Exodus 9:23-26 - “Then Moses stretched out his staff toward heaven, and the Lord sent thunder and hail, and fire ran down to the earth. And the Lord rained hail upon the land of Egypt. [24] There was hail and fire flashing continually in the midst of the hail, very heavy hail, such as had never been in all the land of Egypt since it became a nation. [25] The hail struck down everything that was in the field in all the land of Egypt, both man and beast. And the hail struck down every plant of the field and broke every tree of the field. [26] Only in the land of Goshen, where the people of Israel were, was there no hail.”

I could site more examples, but I think you can get the point. Israel was protected from the first nine plagues automatically. There was nothing she specifically had to do. But such is not the case with the tenth plague. I took all the time to read the account of God’s judgment in the tenth plague intentionally so we could all see the process - the tedious, detailed, prolonged process - that everyone had to observe to escape the judgment of God.

But why is this so? Why the sudden change? What’s going on here? Can’t God just destroy the first- born of the Egyptians and automatically spare those from Israel? That’s what He did with the other nine plagues. Wouldn’t Pharaoh’s heart have been bent to let Israel go just by the death of the first- born in every Egyptian household? I’m sure that would have been enough to induce him to want to be rid forever of the Israelites. What difference could it make to Pharaoh that Israel was going through the process of killing lambs and painting houses with blood? That had no effect whatsoever on the Egyptian households.

And the answer gives one of the most profound explanations of what is going on when Jesus - our Passover Lamb - shed His blood on the cross. Clearly, there are two different rescues going on in the exodus account. And we need to appreciate them both and understand them both if we’re to have a fully developed understanding of the atonement.

First, by means of the judgment of God there is deliverance from the tyranny of Egypt. That much is obvious to all readers. But second, by means of the Passover sacrifice, there is deliverance from the wrath of God.

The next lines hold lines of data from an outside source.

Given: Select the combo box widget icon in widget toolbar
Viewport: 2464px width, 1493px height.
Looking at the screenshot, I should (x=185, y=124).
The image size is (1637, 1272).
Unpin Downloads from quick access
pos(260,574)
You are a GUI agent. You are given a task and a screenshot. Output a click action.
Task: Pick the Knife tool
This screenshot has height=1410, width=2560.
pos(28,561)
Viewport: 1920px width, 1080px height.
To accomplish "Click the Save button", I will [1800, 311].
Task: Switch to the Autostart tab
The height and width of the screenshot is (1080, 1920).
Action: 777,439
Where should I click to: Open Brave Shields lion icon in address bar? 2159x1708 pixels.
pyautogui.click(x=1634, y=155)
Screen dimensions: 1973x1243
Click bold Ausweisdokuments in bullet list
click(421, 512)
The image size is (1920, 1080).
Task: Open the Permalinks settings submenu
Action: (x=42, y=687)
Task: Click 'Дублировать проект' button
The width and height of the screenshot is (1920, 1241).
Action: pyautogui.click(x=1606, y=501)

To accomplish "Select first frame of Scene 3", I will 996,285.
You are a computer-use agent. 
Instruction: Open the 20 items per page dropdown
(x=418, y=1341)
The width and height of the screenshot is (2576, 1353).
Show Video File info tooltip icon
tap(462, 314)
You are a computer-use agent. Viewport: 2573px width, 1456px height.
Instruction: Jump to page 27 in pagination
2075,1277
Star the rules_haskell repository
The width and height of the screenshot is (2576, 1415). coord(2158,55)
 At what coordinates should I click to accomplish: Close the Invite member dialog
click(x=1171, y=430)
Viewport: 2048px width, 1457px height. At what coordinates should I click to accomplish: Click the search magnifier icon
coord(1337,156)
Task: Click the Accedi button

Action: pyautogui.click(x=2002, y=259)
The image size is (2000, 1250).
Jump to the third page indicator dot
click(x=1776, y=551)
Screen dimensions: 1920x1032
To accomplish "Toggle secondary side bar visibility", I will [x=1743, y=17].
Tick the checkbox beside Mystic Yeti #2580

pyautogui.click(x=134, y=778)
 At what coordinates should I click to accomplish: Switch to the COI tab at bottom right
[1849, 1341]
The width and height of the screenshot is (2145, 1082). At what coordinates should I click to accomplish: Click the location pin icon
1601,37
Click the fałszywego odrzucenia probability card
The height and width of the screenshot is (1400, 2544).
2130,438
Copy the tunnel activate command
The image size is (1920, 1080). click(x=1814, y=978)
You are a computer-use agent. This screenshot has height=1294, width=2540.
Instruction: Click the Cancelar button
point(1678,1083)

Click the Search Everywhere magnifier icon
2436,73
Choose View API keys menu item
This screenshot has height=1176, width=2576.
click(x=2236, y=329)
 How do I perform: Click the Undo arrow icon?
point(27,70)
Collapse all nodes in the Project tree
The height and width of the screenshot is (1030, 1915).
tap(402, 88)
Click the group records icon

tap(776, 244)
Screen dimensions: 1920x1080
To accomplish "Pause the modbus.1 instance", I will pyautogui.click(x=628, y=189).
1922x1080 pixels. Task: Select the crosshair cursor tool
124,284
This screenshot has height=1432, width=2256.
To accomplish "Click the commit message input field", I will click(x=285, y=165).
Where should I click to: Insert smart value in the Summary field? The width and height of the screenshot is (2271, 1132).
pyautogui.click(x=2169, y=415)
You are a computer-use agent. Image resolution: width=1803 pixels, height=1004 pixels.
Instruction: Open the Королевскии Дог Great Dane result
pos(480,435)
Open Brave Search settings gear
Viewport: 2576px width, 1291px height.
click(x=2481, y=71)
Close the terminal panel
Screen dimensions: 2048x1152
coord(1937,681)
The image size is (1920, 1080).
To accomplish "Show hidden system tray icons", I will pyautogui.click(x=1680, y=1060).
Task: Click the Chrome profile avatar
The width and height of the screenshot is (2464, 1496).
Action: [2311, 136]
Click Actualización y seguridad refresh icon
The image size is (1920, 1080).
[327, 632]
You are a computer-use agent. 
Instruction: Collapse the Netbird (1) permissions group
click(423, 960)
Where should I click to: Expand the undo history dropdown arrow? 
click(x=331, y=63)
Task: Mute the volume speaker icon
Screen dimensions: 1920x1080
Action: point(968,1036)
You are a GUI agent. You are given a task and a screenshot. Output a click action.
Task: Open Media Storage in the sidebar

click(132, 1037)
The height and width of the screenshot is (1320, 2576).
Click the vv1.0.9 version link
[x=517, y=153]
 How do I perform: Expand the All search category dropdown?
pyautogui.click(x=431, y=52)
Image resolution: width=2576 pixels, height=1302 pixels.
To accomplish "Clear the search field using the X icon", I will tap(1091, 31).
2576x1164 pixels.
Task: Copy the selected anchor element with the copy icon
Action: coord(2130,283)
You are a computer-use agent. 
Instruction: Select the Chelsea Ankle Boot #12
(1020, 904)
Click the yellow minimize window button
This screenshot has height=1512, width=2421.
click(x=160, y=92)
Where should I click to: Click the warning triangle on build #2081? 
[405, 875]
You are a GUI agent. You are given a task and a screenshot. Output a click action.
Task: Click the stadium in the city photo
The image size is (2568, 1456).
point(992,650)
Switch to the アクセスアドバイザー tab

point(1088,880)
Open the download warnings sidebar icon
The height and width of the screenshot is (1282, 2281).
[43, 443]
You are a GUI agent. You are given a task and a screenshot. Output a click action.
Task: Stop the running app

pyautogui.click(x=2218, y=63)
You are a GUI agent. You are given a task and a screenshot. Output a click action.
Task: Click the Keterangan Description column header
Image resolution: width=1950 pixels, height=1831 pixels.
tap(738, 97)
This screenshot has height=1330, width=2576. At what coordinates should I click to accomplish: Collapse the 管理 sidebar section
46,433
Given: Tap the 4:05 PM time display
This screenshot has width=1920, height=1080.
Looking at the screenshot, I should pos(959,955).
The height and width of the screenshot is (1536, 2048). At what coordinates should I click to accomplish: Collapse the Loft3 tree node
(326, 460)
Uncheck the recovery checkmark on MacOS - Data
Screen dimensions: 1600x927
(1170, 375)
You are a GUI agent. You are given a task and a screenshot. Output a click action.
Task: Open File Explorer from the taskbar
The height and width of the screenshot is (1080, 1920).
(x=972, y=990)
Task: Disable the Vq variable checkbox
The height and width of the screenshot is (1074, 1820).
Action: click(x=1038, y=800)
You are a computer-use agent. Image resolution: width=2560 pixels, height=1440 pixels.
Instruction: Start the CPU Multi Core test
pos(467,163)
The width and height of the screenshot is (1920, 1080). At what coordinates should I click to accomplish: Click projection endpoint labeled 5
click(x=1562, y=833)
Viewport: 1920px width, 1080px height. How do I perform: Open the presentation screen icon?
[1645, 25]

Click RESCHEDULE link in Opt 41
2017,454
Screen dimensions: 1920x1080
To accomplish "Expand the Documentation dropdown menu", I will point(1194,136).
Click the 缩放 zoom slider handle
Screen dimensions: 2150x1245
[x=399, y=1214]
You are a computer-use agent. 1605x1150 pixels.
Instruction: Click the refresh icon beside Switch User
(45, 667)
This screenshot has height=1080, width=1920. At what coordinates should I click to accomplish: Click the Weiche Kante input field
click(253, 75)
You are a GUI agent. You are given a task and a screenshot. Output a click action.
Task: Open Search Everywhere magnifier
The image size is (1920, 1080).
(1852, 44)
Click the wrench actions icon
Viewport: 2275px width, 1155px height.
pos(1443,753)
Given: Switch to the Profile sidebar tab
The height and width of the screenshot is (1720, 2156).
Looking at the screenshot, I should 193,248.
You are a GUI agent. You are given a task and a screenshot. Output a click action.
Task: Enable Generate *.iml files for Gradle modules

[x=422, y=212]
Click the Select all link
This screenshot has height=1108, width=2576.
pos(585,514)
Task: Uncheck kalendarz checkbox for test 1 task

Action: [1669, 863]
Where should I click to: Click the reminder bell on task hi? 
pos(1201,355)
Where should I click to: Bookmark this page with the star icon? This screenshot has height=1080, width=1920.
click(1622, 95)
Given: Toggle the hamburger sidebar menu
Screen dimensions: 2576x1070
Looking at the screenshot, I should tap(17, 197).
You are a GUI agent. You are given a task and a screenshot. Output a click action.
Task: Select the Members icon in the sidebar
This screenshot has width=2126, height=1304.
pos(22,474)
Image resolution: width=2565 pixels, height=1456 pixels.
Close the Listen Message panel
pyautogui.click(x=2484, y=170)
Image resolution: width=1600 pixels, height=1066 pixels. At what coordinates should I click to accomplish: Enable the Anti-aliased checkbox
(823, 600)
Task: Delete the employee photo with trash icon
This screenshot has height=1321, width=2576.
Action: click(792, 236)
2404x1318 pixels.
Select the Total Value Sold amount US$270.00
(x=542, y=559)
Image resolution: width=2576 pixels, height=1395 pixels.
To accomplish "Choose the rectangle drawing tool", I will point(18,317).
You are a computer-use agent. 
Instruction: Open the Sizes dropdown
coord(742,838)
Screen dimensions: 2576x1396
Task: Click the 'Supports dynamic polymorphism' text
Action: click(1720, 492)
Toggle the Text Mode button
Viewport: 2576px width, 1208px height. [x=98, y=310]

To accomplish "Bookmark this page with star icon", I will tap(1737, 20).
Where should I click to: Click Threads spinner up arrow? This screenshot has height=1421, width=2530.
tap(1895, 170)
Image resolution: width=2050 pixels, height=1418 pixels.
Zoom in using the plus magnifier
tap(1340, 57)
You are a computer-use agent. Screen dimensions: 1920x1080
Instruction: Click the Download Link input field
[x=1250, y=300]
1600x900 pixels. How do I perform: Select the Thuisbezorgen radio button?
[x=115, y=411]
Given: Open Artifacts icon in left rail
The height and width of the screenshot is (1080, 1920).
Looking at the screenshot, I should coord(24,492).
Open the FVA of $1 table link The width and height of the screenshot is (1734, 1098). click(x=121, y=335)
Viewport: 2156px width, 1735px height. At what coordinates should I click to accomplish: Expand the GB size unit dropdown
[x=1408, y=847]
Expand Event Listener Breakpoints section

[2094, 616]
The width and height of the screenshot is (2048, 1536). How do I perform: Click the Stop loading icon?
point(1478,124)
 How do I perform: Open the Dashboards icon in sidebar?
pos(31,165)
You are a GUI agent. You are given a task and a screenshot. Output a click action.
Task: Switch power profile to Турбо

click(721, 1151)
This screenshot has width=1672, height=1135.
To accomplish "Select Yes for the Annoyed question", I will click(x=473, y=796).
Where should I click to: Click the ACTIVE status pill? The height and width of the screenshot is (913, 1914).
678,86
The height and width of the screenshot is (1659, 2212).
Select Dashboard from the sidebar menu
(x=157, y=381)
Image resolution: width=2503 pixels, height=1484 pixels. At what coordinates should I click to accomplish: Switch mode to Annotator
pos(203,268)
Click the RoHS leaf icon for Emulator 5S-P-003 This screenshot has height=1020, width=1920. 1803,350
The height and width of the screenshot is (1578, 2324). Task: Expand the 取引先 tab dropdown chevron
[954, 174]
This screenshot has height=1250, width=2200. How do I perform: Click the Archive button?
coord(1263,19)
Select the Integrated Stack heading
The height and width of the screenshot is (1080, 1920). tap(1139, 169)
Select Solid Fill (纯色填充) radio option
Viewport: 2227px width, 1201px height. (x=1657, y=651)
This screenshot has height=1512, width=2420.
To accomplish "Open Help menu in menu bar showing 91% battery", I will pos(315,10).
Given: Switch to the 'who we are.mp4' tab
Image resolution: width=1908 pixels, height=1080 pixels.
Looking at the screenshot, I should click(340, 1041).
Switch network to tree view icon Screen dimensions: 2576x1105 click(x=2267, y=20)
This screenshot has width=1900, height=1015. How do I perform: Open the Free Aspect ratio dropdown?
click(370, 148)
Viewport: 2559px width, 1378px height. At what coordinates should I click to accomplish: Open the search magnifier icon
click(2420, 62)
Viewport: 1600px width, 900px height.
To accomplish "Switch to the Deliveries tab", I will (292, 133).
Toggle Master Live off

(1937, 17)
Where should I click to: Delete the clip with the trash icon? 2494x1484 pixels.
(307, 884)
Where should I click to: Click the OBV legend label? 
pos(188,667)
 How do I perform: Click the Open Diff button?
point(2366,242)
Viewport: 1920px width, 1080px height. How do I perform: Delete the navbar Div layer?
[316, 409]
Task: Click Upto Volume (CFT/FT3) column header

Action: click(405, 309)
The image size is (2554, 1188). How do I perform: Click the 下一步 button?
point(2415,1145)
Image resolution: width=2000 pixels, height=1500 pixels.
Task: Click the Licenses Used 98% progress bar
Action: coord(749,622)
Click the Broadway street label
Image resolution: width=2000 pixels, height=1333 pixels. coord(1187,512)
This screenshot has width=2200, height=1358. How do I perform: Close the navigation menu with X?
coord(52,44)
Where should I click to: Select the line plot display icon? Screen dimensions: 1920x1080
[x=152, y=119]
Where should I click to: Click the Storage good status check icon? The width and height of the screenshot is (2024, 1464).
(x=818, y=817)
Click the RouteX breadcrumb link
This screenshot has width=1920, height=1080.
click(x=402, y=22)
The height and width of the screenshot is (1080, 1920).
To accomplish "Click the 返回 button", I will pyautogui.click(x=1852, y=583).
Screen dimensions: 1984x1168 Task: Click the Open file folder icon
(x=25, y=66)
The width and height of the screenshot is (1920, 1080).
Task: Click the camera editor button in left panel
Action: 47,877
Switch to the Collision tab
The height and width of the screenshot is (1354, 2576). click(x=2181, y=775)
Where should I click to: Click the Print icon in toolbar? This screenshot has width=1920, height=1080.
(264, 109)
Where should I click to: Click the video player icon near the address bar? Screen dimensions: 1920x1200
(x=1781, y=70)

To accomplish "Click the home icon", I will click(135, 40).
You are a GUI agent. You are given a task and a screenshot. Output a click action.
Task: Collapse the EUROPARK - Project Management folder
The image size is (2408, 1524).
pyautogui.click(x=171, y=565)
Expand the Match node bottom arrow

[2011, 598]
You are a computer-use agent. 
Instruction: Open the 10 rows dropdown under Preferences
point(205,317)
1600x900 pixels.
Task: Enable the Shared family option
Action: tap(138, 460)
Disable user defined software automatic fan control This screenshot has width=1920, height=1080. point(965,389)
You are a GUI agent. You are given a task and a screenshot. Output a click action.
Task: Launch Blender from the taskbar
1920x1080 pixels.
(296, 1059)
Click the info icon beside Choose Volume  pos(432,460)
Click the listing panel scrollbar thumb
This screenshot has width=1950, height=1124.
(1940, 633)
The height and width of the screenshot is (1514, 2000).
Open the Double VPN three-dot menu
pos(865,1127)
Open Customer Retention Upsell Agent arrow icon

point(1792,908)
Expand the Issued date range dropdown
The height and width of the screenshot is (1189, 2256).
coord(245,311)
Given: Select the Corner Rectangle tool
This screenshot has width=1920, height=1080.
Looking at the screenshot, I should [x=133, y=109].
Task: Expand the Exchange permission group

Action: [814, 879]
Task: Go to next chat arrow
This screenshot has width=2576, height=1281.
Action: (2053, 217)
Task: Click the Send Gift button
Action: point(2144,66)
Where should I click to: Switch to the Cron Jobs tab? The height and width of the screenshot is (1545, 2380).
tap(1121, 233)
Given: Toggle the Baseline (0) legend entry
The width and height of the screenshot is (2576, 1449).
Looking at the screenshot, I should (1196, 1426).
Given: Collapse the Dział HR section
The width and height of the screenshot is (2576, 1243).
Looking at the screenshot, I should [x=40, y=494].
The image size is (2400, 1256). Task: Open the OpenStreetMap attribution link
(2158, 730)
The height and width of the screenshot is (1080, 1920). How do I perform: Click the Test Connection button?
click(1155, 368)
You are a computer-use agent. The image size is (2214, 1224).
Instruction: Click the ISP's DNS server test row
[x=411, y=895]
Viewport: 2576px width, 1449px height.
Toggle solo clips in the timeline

And here’s where we will wrap up today. Unlike the first nine plagues, there is no automatic deliverance from the just wrath of God. Blood must be shed. Israel was as vulnerable to God’s judgment as Egypt. The Passover lamb wasn’t slain to protect Israel from Egypt. It was slain to protect Israel from the wrath of God. The biggest problem for Israel wasn’t Egypt anymore than the biggest problem you face is the economy or your low self-esteem. The biggest problem for Israel was the wrath and judgment of a just God. The tenth plague and its remedy prepare us all for a deliverance from an even greater threat than Egypt. There is a oneto- one correspondence between the lamb killed and the first-born spared. And everyone needed a Passover lamb.